Alltagsintegrierte Bildung, entdeckendes Lernen, Neugierförderung
Einleitung
Kinder sind von Geburt an neugierige Wesen. Sie staunen, beobachten, imitieren und experimentieren. Frühkindliche Bildung bedeutet nicht, Kinder möglichst früh auf formalisierte Lernprozesse vorzubereiten, sondern ihre natürlichen Lern- und Weltzugänge zu achten, zu unterstützen und zu erweitern. In den ersten sechs Lebensjahren werden die Grundlagen für Denken, Fühlen, soziales Miteinander und lebenslanges Lernen gelegt. Dieser Essay widmet sich der Frage, wie Kinder im Alltag zu Forschern werden können – durch eine alltagsintegrierte, entdeckende Bildungspraxis, die Neugier als Motor des Lernens versteht. Neben einer theoretischen Fundierung sollen konkrete Impulse für die pädagogische Praxis gegeben werden.

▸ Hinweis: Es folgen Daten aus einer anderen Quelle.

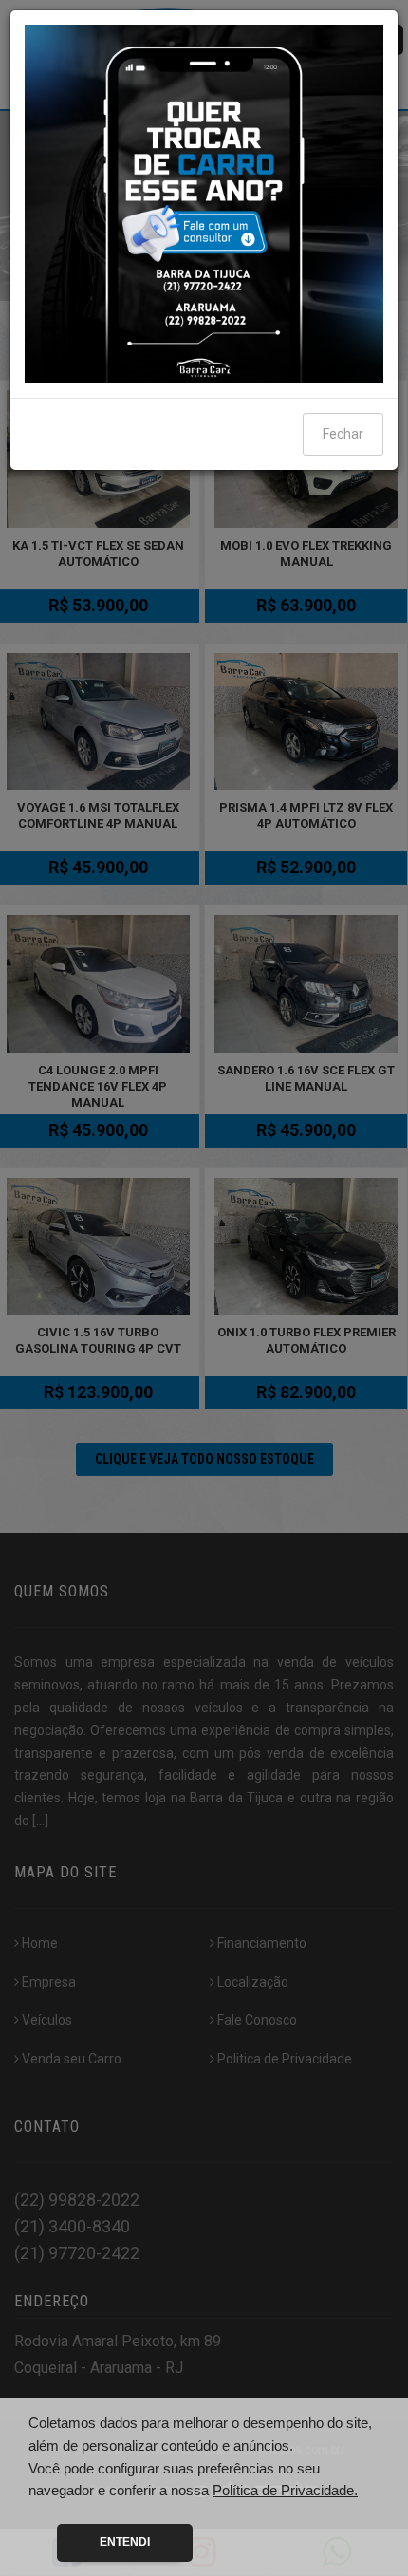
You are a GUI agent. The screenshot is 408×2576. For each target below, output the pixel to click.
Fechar (343, 433)
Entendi (125, 2541)
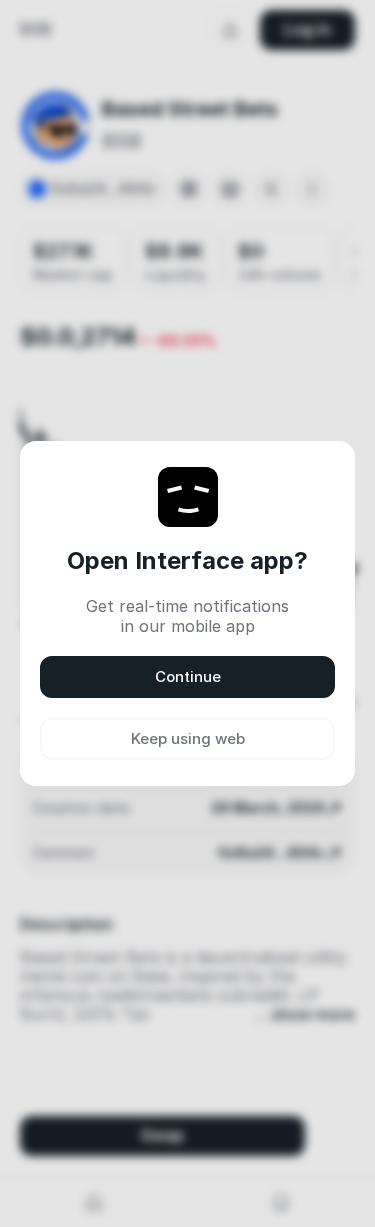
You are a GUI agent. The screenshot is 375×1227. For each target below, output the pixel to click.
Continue (188, 676)
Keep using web (188, 738)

1. Alltagsintegrierte Bildung: Lernen im gelebten Leben
Theoretische Grundlagen
Der Begriff „alltagsintegrierte Bildung“ beschreibt ein Konzept, bei dem Bildungsprozesse nicht losgelöst von der Lebenswelt der Kinder stattfinden, sondern in alltäglichen Situationen eingebettet sind. Grundlage hierfür ist der Situationsansatz (Preissing & Heller, 2009), der Kinder als aktiv und kompetent handelnde Subjekte versteht. Bildung vollzieht sich hier in sozialen, emotional bedeutsamen Kontexten.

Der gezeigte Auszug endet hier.